CRAZY BEAR (2023)

Un grand ours noir des montagnes ingère des kilos de cocaïne largués par l’avion d’un trafiquant et se mue en monstre incontrôlable…

COCAINE BEAR

 

2023 – USA

 

Réalisé par Elizabeth Banks

 

Avec Keri Russell, O’Shea Jackson Jr., Alden Ehrenreich, Christian Convery, Brooklynn Prince, Isiah Whitlock Jr., Ray Liotta

 

THEMA MAMMIFÈRES

Aussi étrange que ça puisse paraître, Cocaine Bear (très bizarrement « traduit » Crazy Bear pour sa sortie en France) s’inspire de faits réels. En décembre 1985, le trafiquant de drogue Andrew C. Thornton, ancien agent de la brigade des stupéfiants ayant viré de bord, largue depuis son avion un sac de sport empli de cocaïne pour éviter de surcharger son appareil en difficulté. Il saute ensuite en plein vol mais son parachute ne s’ouvre pas et la chute est fatale. L’affaire se corse lorsqu’un ours noir de 80 kilos qui se promène tranquillement dans la forêt, au nord de la Georgie, tombe sur le sac de sport et en avale le contenu. Trois mois plus tard, la pauvre bête est retrouvée morte, manifestement suite à une overdose.
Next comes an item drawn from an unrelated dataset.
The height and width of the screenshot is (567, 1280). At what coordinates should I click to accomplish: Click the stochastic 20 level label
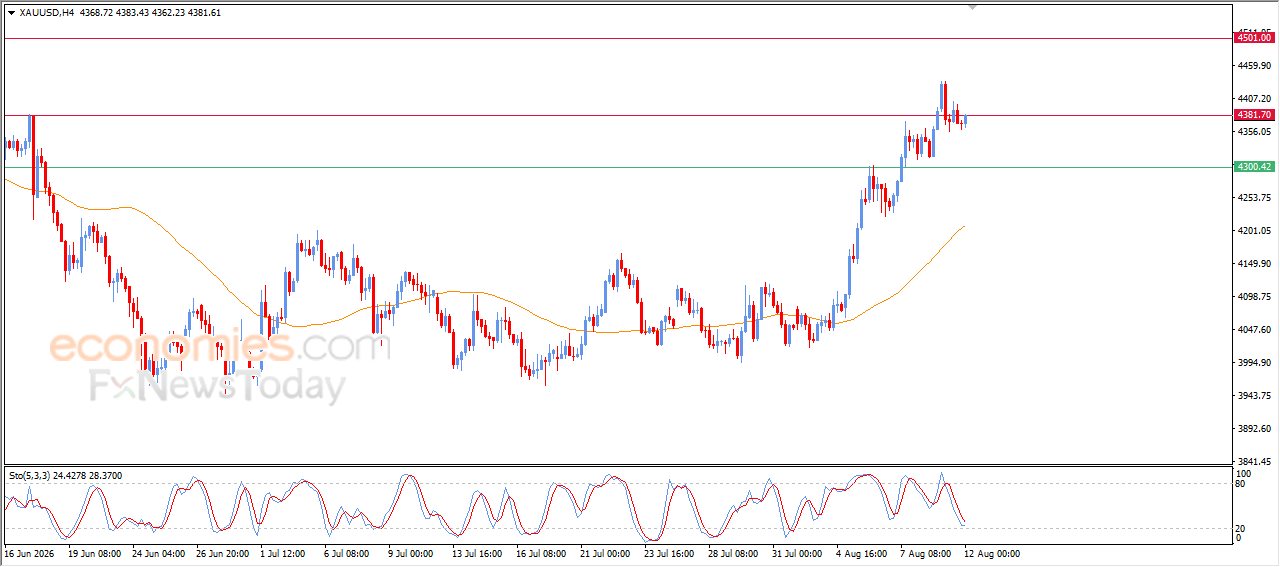click(1241, 528)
Mais que ce serait-il passé si l’ours avait survécu à son ingestion de cocaïne au point de devenir accro ? Tel est le postulat du scénario de Cocaine Bear écrit par Jimmy Warden (The Babysitter : Killer Queen). La réalisation du film est confiée à Elizabeth Banks, ce qui n’est pas forcément une bonne nouvelle. Si les fantasticophiles apprécient depuis longtemps cette actrice versatile (elle était notamment la Betty Brant de la trilogie Spider-Man de Sam Raimi, l’héroïne de Horribilis ou encore l’Elfie Trinket de la saga Hunger Games), ses travaux de mise en scène se limitent jusqu’alors aux très dispensables Pitch Perfect 2 et Charlie’s Angels version 2019. Cocaine Bear lui permettra-t-il de passer à la vitesse supérieure ?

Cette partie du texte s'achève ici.